Anggrek Lebah salah satu tanaman yang pandai menipu: Ia mengeluarkan feromon dan pewarna untuk membuat pria-pria tawon bergairah dan membodohi mereka: Para pria tawon merasa bersenggama melalui bersentuhan dengan si anggrek. Padahal itu cara anggrek menyebar serbuk sari. Dalam dunia alam, tipu menipu adalah perkara alamiah. Dan setelah melalui riset mendalam, Pamela Mayer meyimpulkan, bahwa dalam dunia sosial manusia, tidak berbeda dengan dunia alam, berbohong adalah blok utama penopang kehidupan sapiens.
Bu Mayer, penulis buku Liespotting itu, menunjukkan data menarik: Rata-rata orang berbohong 10-200 kali sehari. Jika anda bertemu orang asing, ia kemungkinan berbohong tiga kali dalam sepuluh menit pertama ketika bertemu anda. Tidak semua kebohongan buruk, tentu saja. Ada jenis kebohongan yang diucapkan untuk mempertahankan hubungan harmonis, misalnya, “Masakanmu enak sekali, Sayang!”
Tetapi bagaimanapun ada kehobongan yang merugikan kita, yang melukai kepercayaan kita, yang membuat kita menarik jarak.
Setelah menyimak ilmu Bu Mayer, saya lantas menyadari, terlalu banyak kebohongan yang saya produksi, baik kebohongan ringan maupun serius, untuk tujuan negatif maupun positif.
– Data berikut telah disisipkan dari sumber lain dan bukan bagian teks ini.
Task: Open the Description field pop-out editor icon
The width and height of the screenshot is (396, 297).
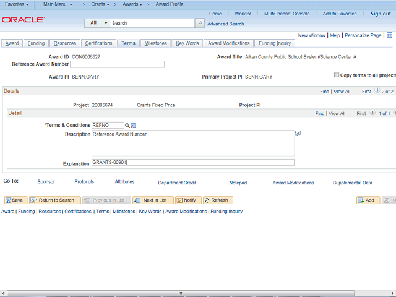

Dan setiap kebohongan, mengandung motif tertentu. Motiflah yang menggerakkan kebohongan.
Jika ingatan saya berfungsi dengan baik, saya telah banyak melakukan dusta tentang motivasi menulis di blog yang terlalu melangit, “Hanya ingin menulis, tidak peduli dibaca atau tidak,” kata saya pada entah berapa orang. Tentu saja itu bohong. Ayu Utami telah menampar banyak penulis dengan motivasi semu semacam itu, bahwa tiap tulisan ditulis untuk dibaca, minimal oleh diri sendiri.
Apa jadinya jika penulis buku menulis tanpa motivasi dibaca orang?
Dan diakui atau tidak, kita senang jika tulisan kita dibaca banyak orang, eh? Dengan demikian, pengakuan saya pada orang-orang tentang menulis di blog, adalah hasrat merendah yang malu-malu kucing. Jaim. Saya geli ketika menyadari itu. Tentu saja saya menulis untuk dibaca orang, minimal saya sendiri. Bahwa ada orang lain yang membaca, saya turut senang.
Saya harus mengakui kebohongan itu sekarang, sebab kadang kejujuran yang tampil betapapun culas lebih mudah dihargai ketimbang kebohongan yang hanya menyimpan kerendahhatian palsu.
Bergeser pada jenis kebohongan lain, kenalan saya, ada yang menjadikan Twitter sebagai pelarian. Ia butuh tempat curhat yang tidak bisa dibaca orang. Karena itu, ketika saya follow akunnya, ia mengeluh tidak bisa leluasa curhat. Saya heran, jika ia memang butuh tempat curhat yang tidak dapat diakses orang, mengapa ia tidak menulis saja di Microsoft Word?
Tentang media sosial sebagai media curhat, kita perlu mendengar Jonny Sun, ngoceh di media sosial “seperti anda sedang menulis di buku harian persoal intim yang sepenuhnya pribadi, namun pada saat yang sama anda ingin semua orang membacanya.” Dengan kata lain, standar ganda. Saya pikir kalimat Pak Sun perlu diberi catatan tambahan: Kita ingin tulisan kita dibaca orang yang kita kehendaki; orang yang kita anggap tidak akan menganggu kita, langsung maupun tidak.
Memang kita tidak pernah bisa mengelak dari kebutuhan psikologi untuk diperhatikan. Kebutuhan itulah yang samar-samar ada di balik media sosial. Tetapi entah mengapa, kita malu untuk mengakui.
Ada banyak riset tentang manfaat media sosial, pun efek buruk media sosial, termasuk... melatih kebohongan kita. Pada akhirnya, media sosial menjadi display sekaligus pintu masuk menuju definisi tentang diri sendiri. Dan itu dapat saja dibangun dari akar kebohongan. Jangan-jangan kita dikepung kebohongan. Akhirnya suara Bu Mayer makin kuat, kita membangun kehidupan melalui kebohongan demi kebohongan.